Welcome to our home on the web, where we will share with you the latest knowledge, theories and practical experiences behind the ‘World of Strength & Conditioning’, including the optimization of human performance in sport. Our mission is simple: update our readers with the most cutting-edge research and continue to contribute valuable insights to the expanding field of sport science.
“Champions aren’t made in gyms. Champions are made from something they have deep inside them-a desire, a dream, a vision”
Michael Jordan, Tiger Woods, Andre Agassi, Georges-St-Pierre, Drew Brees, Muhammad Ali and Bruce Lee. What do all of these superstar-athletes have in common?
First off, they’ve each dominated their respective sport during their career, in the case of Michael Jordan, the word “dominate” was pretty much his middle name. What else? They are, or were, some of the fittest athletes on the planet and countless stories allude to this fact. For example, Ali once said, “I hated every minute of training, but I said, ‘Don’t quit, suffer now and live the rest of your life as a champion.’” Inspiring right? What about Andre Agassi? In a sport like tennis where players aren’t known to ‘lift heavy’, Agassi’s book “Open” explains how hiring former UCLA Strength & Conditioning Coach Gil Reyes, was one of the most, (if not the most important factor) during his comeback to the top of the tennis rankings.

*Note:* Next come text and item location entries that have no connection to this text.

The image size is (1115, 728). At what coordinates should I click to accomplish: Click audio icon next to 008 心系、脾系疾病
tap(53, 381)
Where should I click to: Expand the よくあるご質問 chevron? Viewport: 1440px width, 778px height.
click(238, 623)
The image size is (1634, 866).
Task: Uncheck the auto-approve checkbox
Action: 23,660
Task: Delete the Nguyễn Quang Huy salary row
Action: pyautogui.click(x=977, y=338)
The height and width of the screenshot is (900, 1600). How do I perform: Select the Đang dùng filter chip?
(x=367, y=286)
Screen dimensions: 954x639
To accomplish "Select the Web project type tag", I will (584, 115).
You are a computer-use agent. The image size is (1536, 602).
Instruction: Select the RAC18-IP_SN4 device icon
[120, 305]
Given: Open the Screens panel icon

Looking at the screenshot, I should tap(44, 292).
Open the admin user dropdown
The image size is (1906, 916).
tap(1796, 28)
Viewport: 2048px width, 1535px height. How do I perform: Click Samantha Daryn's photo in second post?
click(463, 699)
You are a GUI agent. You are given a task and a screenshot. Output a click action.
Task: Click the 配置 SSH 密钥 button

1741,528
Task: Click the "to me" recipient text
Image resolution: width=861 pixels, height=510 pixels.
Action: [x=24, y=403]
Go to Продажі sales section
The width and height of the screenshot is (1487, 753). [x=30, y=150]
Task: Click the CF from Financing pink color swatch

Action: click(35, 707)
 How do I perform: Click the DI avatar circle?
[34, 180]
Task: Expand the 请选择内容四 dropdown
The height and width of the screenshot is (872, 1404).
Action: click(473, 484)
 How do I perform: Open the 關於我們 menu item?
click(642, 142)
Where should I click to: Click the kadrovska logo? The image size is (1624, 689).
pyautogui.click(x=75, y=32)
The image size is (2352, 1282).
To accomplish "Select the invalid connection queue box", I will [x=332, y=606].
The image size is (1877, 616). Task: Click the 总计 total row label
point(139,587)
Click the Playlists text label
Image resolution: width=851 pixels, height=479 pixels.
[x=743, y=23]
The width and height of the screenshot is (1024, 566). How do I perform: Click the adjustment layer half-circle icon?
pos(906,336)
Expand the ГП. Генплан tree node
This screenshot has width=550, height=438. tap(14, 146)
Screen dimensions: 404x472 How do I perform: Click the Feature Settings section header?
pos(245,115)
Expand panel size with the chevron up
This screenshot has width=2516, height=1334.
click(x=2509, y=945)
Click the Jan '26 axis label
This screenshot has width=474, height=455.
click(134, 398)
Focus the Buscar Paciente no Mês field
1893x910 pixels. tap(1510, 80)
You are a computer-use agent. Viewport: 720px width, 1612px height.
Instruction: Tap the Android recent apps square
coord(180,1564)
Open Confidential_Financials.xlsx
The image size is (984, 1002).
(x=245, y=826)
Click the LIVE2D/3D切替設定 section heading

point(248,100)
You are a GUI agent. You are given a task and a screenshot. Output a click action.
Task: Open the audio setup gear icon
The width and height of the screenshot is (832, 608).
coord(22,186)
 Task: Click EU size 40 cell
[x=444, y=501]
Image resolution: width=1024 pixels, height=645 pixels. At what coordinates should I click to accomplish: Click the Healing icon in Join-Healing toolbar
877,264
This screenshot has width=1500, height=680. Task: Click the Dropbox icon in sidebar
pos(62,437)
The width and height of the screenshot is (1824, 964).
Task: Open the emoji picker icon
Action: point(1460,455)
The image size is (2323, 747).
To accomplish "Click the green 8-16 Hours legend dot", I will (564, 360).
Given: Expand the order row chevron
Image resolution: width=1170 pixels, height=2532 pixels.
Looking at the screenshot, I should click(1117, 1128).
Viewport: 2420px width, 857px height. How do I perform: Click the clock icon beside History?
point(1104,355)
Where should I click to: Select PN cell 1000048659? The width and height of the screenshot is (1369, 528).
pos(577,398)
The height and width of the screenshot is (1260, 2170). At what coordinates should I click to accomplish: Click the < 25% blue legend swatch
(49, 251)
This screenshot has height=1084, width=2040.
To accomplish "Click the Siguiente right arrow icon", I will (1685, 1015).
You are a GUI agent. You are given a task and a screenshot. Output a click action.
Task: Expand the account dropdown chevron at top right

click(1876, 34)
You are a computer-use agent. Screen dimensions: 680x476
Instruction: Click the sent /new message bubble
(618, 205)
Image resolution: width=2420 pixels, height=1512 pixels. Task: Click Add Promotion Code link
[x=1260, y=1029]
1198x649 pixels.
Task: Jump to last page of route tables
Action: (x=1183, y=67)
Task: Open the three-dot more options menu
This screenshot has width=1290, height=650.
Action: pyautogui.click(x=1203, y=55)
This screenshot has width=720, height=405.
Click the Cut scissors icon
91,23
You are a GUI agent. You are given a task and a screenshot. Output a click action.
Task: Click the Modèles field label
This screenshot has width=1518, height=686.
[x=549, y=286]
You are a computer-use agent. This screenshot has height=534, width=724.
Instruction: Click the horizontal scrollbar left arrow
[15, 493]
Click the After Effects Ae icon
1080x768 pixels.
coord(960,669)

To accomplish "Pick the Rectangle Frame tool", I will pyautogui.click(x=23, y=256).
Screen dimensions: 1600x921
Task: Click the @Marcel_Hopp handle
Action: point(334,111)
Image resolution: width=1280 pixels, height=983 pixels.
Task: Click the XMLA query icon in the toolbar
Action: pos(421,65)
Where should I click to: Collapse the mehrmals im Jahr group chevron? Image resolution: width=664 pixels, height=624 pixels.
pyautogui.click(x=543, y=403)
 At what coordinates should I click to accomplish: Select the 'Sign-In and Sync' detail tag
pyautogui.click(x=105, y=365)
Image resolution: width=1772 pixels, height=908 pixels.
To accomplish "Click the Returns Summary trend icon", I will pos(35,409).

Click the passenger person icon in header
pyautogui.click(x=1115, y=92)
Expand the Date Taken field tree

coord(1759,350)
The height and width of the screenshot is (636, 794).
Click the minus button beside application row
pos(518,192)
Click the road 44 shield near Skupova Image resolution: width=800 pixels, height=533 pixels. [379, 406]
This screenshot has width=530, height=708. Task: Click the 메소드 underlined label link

These iconic figures have had a huge impact on me as a sports fan, former athlete, Strength & Conditioning coach and a sports science enthusiast. Growing up, I looked up to athletes who took their training seriously, recognizing that they achieved greatness through countless hours of physical preparation.
Steps to Improvement
My interest in human performance led me into the field of sport science and earned me a M.Sc. in Strength & Conditioning. Over the years, it has been a number of experienced S&C coaches, researchers and pioneers of the sport science world that have guided me towards a better understanding of human performance.They’ve also helped me understand how professionals like Michael Jordan could attain such great feats of athleticism (while making it look so easy).
My Heroes in Sport Science
Today, experts like Eric Cressey, Mike Robertson, Joel Jamieson, Charlie Weingroff and Glenn Pendlay are all well-known coaches currently developing some of the best athletes in the World and each of them use scientific evidence as the cornerstone to their programming. Not to say that anecdotal experiences aren’t worthwhile, but these guys know that the basics are the same across the board. How you use the principles, now that’s a different story altogether!
Although these experts, along with a host of others, have top-notch insight, I always find myself revisiting some older publications; these include Mel Siff’s ‘Supertraining’, Yuri Verkhoshansky’s ‘Special Strength Training’, Vladimir Zatiorsky’s ‘Science and Practice of Strength Training’, Louie Simmons’ ‘Westside Method”, Mark Rippetoe’s ‘Starting Strength’ and Mike Stone’s ‘Principles and Practice of Resistance Training. Some of these texts are more simplified than others but what they all possess is a framework for planning and organizing training programs for elite athletes. Rippetoe, someone I admire because of his straight to the point attitude and his ability to simplify complex theories, states in his text ‘Practical Programming’ that ‘the ability to effectively design, organize and implement training programs is an ABSOLUTE requirement for success in all areas of exercise’.
Sport Science and Technology
Simmons, known for developing some of the World’s strongest powerlifters, claimed that sport scientists and engineers will one day work together; I’m guessing he was alluding to the ability of engineers to bridge the gaps between technology and science. This is where my involvement with PUSH comes into play..
I have been fortunate enough to stumble upon some of the brightest young talents in this realm and I am both excited and intrigued to what we can collectively accomplish. Engineers have visions, and this means that I don’t have to hold back with my demands. When I ask our team at PUSH if can we do X or Y, the answer is often ‘probably’. This is when the wheels start spinning and the magic happens.
Today, we are in our prototype stage and working with some incredible minds on board to test our device with some of the world’s top athletes. Not to mention, in the next six months, four academic institutions will aim to publish validation and reliability studies of our device against force platforms, the gold standard in the field.
Questions PUSH will address along the way:
- How much strength is needed?
- What does power actually mean and how can we optimize training loads to work in the appropriate power ranges?
- Why do coaches always talk about bar speed?
- What is the value of velocity?
- What direction is research heading?
With the advent of technology, researchers and coaches are more concerned now than they ever have been in the past, about the ability to quantify training.
Our aim is to disseminate the most current scientific evidence and present it in a practical manner. Hopefully, this will lead to more opportunities to interact with coaches and experts in the field. We also plan to discuss the latest research findings and determine:
A) If the research finding is applicable in sport specific settings. If so, how can they be incorporated into these settings?
B) Are these findings effective in improving human performance at the most elite levels.
We plan to break down some key concepts by looking at the Force-Velocity-Power curves. Specifically, we’ll discuss the theories associated with these curves and how they have been/can be applied into the organization of training.